Я решил, что он лжет, угадав мое затаенное желание и пойдя ему навстречу.

— Как же, брат, не было цветов?

— Да я хоть бы один увидел... может, они потом будут...

— Ох и хитрая женщина, дорогой мой.

Я до самого вечера раздумывал, не отправиться ли туда самому и не кончить ли дело миром. Но потом сказал себе, что такой поступок с моей стороны ничем не оправдан и нет никаких признаков, позволяющих считать, что она пойдет на примирение. И когда я снова вспомнил ту февральскую ночь, у меня ожесточилось сердце и я решил, что все кончено раз и навсегда.

Через несколько дней я послал свою незамужнюю сестру, которая очень дружила с моей женой, пойти и посмотреть, что там делается. Сестра рассказала, что та больна не опасно, но произвела на нее самое жалкое впечатление. Она настойчиво повторяла, что ни в чем не нуждается, надеется скоро выздороветь, говорила обо мне дружеским и равнодушным тоном, поинтересовалась, с кем у меня связь. Потом она сказала, что ждем развода, чтобы снова выйти замуж. Сестра встретила там Анишоару, с которой моя жена, следовательно, помирилась.

Она выздоровела и примерно через неделю я встретил ее около десяти часов вечера на Каля Викторией возле кафе «Кашли». Я провожал мою актрису в театр, а жена моя была с Анишоарой и ее мужем. Я поздоровался, она ответила мне с улыбкой, но когда я, пройдя десять шагов, обернулся, то увидел, что она застыла на месте, у витрины, провожая меня тем же взглядом раненой косули.

Я стал колебаться, испытывать сомнения, сожаления... Она так страдает... быть может... в конце концов... ведь так трудно определить вину в любви...

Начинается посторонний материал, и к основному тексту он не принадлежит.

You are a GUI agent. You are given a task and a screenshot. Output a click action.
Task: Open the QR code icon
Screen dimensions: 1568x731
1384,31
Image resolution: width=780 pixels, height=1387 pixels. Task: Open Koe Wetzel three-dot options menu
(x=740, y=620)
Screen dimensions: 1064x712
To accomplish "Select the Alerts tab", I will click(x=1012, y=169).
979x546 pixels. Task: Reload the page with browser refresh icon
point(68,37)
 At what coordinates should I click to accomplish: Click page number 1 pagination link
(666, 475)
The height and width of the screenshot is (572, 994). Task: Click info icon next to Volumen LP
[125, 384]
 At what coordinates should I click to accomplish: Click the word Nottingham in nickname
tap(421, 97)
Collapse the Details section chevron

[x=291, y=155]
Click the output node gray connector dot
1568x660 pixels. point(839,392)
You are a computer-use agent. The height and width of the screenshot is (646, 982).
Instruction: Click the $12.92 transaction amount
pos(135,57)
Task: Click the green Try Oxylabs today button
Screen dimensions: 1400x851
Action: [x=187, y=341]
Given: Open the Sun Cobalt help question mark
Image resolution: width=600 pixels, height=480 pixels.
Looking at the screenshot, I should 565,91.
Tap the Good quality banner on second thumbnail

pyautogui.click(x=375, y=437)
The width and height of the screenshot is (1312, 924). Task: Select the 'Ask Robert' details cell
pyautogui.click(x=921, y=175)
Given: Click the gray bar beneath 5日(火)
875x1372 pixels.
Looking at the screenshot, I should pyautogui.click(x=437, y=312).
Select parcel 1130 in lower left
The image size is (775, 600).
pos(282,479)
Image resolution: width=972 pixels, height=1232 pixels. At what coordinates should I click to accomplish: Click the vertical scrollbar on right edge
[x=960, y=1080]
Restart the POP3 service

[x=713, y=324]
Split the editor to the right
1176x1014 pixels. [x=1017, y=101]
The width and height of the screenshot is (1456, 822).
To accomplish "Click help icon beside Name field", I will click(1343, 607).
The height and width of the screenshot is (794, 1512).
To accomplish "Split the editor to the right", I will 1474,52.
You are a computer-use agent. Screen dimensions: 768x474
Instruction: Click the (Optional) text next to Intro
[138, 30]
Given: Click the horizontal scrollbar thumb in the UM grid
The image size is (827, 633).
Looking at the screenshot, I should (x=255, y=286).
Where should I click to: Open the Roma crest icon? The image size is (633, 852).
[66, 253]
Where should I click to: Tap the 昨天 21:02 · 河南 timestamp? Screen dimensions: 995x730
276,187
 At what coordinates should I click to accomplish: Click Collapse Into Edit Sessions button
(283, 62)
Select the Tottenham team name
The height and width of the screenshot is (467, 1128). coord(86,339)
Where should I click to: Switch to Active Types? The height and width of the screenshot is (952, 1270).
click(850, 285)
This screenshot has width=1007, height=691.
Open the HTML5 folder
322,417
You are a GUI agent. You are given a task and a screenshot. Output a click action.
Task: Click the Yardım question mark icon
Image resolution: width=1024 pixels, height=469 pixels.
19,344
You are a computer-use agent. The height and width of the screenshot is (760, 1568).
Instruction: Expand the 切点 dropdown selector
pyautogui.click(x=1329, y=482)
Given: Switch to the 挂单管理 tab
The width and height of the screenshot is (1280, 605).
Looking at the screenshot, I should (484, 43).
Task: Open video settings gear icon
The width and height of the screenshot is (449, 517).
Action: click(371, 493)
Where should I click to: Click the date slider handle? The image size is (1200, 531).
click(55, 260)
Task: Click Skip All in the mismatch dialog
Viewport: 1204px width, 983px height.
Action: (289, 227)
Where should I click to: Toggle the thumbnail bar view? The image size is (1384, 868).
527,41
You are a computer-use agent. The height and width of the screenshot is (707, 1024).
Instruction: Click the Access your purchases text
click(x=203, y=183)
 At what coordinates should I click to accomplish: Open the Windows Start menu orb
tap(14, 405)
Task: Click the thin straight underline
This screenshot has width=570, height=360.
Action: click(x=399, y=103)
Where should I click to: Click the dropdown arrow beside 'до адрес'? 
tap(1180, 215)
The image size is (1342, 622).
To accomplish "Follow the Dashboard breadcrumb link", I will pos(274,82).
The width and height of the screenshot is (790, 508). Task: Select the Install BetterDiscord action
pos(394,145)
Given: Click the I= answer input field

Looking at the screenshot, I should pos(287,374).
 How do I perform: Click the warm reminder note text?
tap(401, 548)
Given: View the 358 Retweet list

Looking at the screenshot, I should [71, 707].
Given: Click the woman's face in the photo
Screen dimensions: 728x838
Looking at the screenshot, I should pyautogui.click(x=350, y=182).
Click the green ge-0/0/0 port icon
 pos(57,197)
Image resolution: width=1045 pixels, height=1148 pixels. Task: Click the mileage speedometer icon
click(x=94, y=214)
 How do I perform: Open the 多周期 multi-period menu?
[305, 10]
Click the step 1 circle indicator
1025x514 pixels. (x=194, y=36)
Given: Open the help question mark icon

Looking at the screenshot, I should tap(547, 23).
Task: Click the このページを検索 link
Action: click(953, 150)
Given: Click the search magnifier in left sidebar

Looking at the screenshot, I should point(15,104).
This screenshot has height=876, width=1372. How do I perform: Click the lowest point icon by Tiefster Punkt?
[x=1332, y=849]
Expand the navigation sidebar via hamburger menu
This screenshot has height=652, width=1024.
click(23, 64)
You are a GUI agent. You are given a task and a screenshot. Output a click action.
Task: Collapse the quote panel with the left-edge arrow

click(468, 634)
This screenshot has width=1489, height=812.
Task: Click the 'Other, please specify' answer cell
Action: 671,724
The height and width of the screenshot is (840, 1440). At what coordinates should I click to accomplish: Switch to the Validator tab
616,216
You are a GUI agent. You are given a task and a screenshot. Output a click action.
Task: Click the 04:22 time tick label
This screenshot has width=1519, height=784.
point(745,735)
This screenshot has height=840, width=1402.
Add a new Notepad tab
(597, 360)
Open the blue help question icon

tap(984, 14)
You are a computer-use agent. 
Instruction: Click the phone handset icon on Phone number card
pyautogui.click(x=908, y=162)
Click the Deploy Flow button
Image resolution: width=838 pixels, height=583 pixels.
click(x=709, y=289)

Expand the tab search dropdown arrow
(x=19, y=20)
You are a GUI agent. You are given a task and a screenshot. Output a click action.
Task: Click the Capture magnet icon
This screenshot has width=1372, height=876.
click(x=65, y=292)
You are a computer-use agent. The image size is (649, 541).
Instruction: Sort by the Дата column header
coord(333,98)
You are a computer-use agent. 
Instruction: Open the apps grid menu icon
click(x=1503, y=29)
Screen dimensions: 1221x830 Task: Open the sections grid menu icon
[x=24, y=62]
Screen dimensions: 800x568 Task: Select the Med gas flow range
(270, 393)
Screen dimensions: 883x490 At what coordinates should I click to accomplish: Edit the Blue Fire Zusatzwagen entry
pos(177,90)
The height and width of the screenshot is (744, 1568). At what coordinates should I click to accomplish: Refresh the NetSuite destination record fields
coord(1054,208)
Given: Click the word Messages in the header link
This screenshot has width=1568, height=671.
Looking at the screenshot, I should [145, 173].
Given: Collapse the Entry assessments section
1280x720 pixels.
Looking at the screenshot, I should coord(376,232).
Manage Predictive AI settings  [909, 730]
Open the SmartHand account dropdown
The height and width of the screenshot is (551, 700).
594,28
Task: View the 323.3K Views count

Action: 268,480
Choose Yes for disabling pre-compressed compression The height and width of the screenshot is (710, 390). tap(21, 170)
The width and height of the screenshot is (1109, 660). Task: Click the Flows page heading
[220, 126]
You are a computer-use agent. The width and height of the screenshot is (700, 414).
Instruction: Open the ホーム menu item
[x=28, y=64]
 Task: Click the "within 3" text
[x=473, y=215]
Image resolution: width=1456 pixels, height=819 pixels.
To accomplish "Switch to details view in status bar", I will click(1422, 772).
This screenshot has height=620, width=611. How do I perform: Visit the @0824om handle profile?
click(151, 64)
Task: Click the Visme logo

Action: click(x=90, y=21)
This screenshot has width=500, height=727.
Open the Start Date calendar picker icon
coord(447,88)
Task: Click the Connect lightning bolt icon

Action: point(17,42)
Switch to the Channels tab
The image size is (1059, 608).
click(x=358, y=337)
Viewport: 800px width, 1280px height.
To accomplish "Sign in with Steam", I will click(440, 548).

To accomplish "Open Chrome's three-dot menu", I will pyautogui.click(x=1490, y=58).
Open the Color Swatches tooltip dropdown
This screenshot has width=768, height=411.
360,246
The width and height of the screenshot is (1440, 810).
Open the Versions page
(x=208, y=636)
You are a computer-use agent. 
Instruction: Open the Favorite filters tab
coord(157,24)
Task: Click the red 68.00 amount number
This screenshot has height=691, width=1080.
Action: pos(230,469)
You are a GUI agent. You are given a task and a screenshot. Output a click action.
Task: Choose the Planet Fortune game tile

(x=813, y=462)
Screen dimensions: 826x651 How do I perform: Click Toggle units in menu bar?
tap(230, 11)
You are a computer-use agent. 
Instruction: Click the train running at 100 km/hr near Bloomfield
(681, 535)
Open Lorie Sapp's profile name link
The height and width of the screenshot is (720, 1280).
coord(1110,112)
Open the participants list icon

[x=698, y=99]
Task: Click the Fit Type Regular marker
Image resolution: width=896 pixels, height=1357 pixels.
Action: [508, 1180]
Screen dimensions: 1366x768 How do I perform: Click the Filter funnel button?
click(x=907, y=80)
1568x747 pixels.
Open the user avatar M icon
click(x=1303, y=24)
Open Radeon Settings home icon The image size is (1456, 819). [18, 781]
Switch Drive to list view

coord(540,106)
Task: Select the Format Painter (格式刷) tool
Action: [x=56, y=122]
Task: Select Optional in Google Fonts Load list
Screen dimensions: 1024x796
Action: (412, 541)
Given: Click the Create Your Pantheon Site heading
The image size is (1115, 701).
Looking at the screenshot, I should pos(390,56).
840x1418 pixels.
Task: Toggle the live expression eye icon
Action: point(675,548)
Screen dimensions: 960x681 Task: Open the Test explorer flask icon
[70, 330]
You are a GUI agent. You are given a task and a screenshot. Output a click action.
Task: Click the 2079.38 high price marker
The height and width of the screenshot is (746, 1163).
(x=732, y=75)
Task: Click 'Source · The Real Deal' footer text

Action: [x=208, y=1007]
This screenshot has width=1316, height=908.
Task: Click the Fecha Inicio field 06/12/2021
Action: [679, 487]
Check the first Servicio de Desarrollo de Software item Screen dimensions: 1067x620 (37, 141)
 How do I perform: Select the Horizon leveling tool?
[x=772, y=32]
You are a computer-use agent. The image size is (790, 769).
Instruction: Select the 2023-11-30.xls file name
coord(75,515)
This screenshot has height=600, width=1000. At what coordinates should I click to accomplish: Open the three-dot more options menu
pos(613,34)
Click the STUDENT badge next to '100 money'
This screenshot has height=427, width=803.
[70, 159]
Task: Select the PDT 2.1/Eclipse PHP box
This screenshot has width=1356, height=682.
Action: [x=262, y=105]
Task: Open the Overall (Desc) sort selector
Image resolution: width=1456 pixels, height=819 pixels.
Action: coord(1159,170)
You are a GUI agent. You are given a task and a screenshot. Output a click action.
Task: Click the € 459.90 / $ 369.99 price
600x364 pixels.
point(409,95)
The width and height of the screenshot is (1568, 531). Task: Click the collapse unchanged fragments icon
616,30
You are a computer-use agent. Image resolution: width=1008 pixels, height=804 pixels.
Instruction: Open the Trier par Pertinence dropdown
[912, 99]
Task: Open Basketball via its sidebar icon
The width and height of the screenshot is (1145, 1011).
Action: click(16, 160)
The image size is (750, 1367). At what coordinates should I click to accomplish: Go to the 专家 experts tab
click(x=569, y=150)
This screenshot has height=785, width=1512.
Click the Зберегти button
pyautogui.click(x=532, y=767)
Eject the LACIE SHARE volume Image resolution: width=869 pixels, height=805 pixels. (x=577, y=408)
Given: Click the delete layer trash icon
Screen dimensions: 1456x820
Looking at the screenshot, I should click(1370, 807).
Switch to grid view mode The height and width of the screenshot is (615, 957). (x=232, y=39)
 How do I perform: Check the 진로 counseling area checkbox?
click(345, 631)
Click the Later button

Однажды вечером, обойдя в поисках жены два-три ресторана и отказавшись от надежды встретить ее, я остался в компании нескольких приятелей в каком-то кабачке с садом (забор из крашеной в зеленое дранки, два-три олеандра, грэтар[16] и оркестр народных инструментов). Разумеется, разговор пошел о женщинах. Называли имена весьма уважаемых дам, которые посещают дома свиданий (я задрожал), рассказали о злободневных пикантных происшествиях и передавали мельчайшие подробности «манеры отдаваться» кое-кого из известных нам всем женщин. Особенно поразила всех самая свежая новость.

Несколько дней назад одному очень видному чиновнику министерства — рассказывавший назвал его настоящую фамилию — позвонила около шести часов вечера его жена, которая устроила ему настоящую любовную сцену. Он, видите ли, пренебрегает ею, она сидит одна в доме и скучает без него, «и пусть он пошлет к черту свое министерство». Наш генеральный директор размяк от удовольствия и побранил ее с самодовольной нежностью и чванством. На самом же деле женщина звонила из спальни любовника, совершенно обнаженная, и все время, пока она разговаривала по телефону, позволяла любовнику себя ласкать. Когда же мужу показалось, что разговор прервали, то произошло это в результате естественной развязки свидания в современном варианте знаменитой новеллы Боккаччо.